Transporting goods across Indian state lines will now be much easier with a unified national permit effective from May 1, 2010. In creating a seamless pan-India market, the new permit aims to give a further impetus to the goods and services tax or GST which will be implemented next fiscal year.
According to the new regulation each commercial goods carrying vehicle will need to register for the national permit at the Regional Transport Office (RTO), he will then need to pay the national permit fee of Rs. 15,000 per truck per annum to the State Road Transport Undertaking, a non-government organisation at the center. Each state will receive its share of revenue based on the average of the last three years’ collection. The national permit is expected to save costs, operation hurdles and time for both commercial vehicles and the state.
Earlier, each truck had to pay Rs 20,000 annually per truck. The fee allowed it access to its home state, where it was registered and three neighboring states. For each additional state, the transporter had to pay Rs 5,000.
Transporters are now expected to save up to Rs 10,000 annually per truck. Furthermore, truckers will no longer need to obtain separate permits from various states and bottlenecks in operations will now be minimised.
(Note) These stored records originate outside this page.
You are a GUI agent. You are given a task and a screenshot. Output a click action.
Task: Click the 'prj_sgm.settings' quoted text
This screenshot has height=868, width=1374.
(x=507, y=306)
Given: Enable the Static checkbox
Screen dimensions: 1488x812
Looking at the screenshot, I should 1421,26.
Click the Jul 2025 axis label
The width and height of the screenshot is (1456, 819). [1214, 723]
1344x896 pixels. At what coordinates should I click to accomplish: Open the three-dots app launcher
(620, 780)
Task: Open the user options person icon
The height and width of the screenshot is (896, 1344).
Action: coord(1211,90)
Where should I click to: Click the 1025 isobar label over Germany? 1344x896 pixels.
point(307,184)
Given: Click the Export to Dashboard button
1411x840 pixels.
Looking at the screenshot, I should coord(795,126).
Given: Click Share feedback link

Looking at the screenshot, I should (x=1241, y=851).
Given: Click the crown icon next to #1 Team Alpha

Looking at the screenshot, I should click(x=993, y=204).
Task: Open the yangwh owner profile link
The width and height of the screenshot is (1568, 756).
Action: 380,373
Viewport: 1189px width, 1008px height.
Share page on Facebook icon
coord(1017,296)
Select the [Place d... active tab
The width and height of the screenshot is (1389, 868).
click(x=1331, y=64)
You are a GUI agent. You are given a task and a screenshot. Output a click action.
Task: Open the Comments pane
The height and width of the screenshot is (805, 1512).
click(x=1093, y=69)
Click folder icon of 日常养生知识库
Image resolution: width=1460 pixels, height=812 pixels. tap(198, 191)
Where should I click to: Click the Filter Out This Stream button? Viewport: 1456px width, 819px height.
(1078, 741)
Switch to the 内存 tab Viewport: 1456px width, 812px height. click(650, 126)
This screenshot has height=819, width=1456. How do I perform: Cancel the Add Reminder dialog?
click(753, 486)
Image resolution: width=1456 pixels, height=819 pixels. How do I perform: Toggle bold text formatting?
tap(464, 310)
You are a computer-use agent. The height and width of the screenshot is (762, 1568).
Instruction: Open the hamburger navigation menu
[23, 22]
Consumers, in this case business owners and traders who need to transport their goods inter-state or to ports for export will however not be too affected by the new unified national permit as the permit fee contributes less than 2 percent of the total operating cost.
Kamal Nath, India’s road transport minister, who made sure the new unified permit saw light of day has said that the national permit model will be tested for the first six months or until November, amendments will then be tailored according to requirements. The total revenue contribution from state permits to goods carriers is estimated to be around Rs 932 crore annually.